| Bloc de texte |
= = = =

En 1997, à l’occasion du Festival de théâtre des Amériques, on donne au Théâtre Denise-Pelletier Les Sept Branches de la rivière Ota. C’est la première création monumentale de Robert Lepage à laquelle j’assiste. Bombe atomique. Camp de concentration. Sida. La mort est partout dans ce spectacle qui dure environ huit heures. À cause des thèmes aussi bien que de la manière prodigieuse dont ils sont exploités sur scène, le jeune spectateur que je suis est sous le choc.

Je me souviens tout particulièrement d’une scène, dans la quatrième des sept branches. L’action se déroule en 1985. Atteint du sida, Jeffrey O’Connor a épousé une amie hollandaise pour pouvoir mener à terme un suicide assisté, en toute légalité. Je me souviens d’avoir attendu d’interminables minutes, avec Jeffrey et ses amis, dans le silence le plus total, le souffle court, le visage recouvert de larmes, que la mort survienne, que la libération arrive. L’espace d’un instant, il m’a semblé que la scène et la salle ne faisaient qu’un.

= = = =

| Données fournies |

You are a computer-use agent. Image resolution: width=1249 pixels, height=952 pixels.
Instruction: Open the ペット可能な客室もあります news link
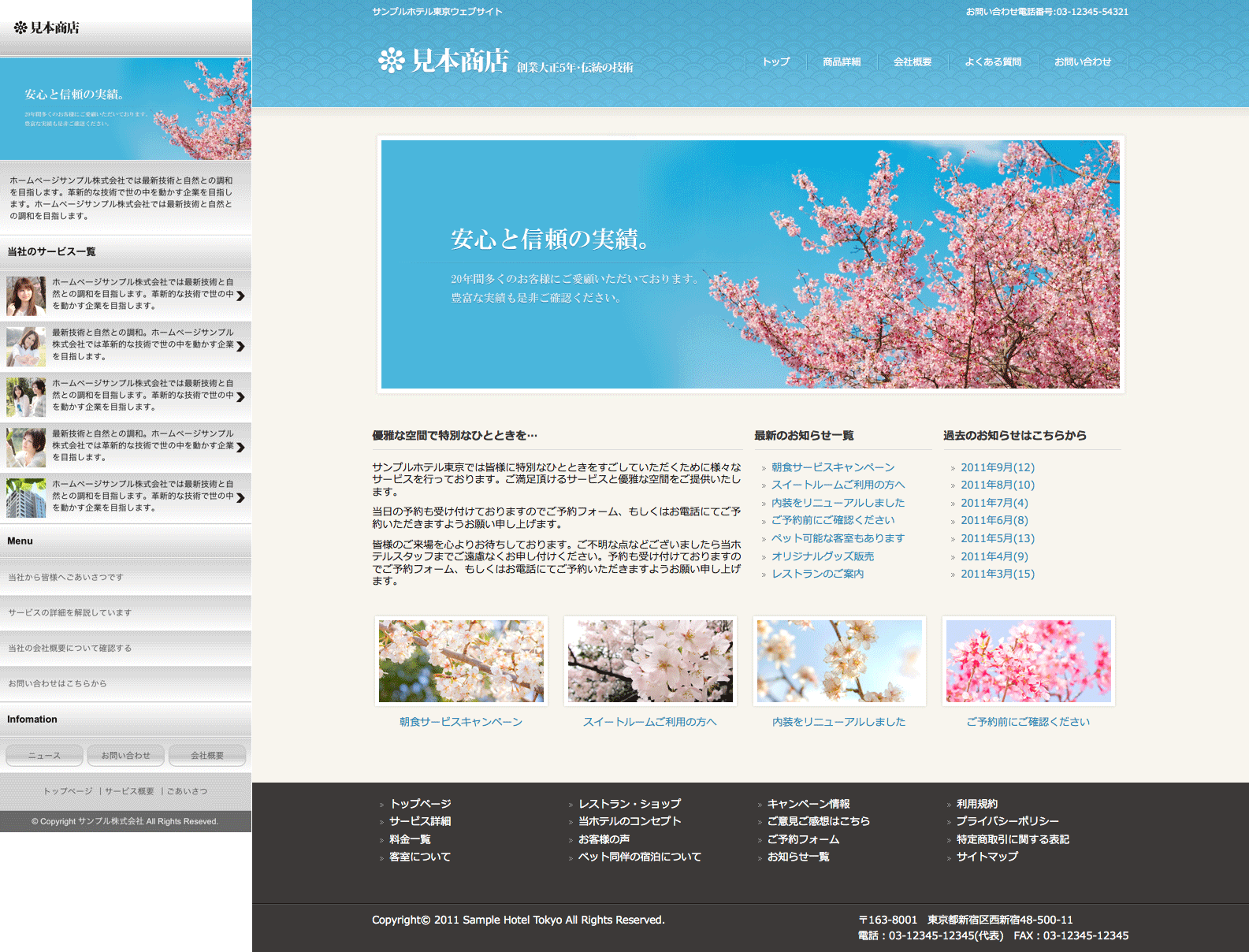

= = = =

| Consigne A |
Traduisez en anglais cette phrase du texte sur Les Sept Branches de la rivière Ota : « C’est la première création monumentale de Robert Lepage à laquelle j’assiste. »
| Consigne B |
Prolongez le texte sur Les Sept Branches de la rivière Ota en enchaînant après sa dernière phrase.
Les lignes forment un matériau distinct du texte sur Les Sept Branches de la rivière Ota.

| Zone de réponse A |
It is the first of Robert Lepage's monumental creations that I attend.

| Zone de réponse B |
Ce n’était pas la première fois que je voyais un personnage mourir sur scène, et j’en ai vu un nombre incalculable depuis, mais ce fut une expérience marquante. Comme une épreuve qui m’a fait réaliser, mieux que toutes mes lectures sur la notion de catharsis, le pouvoir immense du théâtre lorsque vient le moment d’apprivoiser notre propre finalité et celle des gens qu’on aime.

En 2012, quand j’ai appris que ma mère avait le cancer, j’ai repensé à ce moment passé au Théâtre Denise-Pelletier 15 ans plus tôt. Le 22 décembre 2013, quand je suis entré dans un salon funéraire pour la toute première fois, afin de rendre un dernier hommage au comédien Denis Gravereaux, j’ai aussi repensé au moment où le personnage des Sept Branches de la rivière Ota meurt, entouré de ses proches.

J’ai la conviction que la scène est à même d’autoriser une certaine réconciliation entre l’être humain et sa condition, ce sort merveilleux et cruel, si éphémère, que l’arsenal de la société néolibérale, avec ses assurances, ses placements, ses emprunts, ses chirurgies esthétiques, ses antidépresseurs et ses tout-compris, cherche inlassablement à occulter. À mes yeux, le théâtre est éminemment thérapeutique.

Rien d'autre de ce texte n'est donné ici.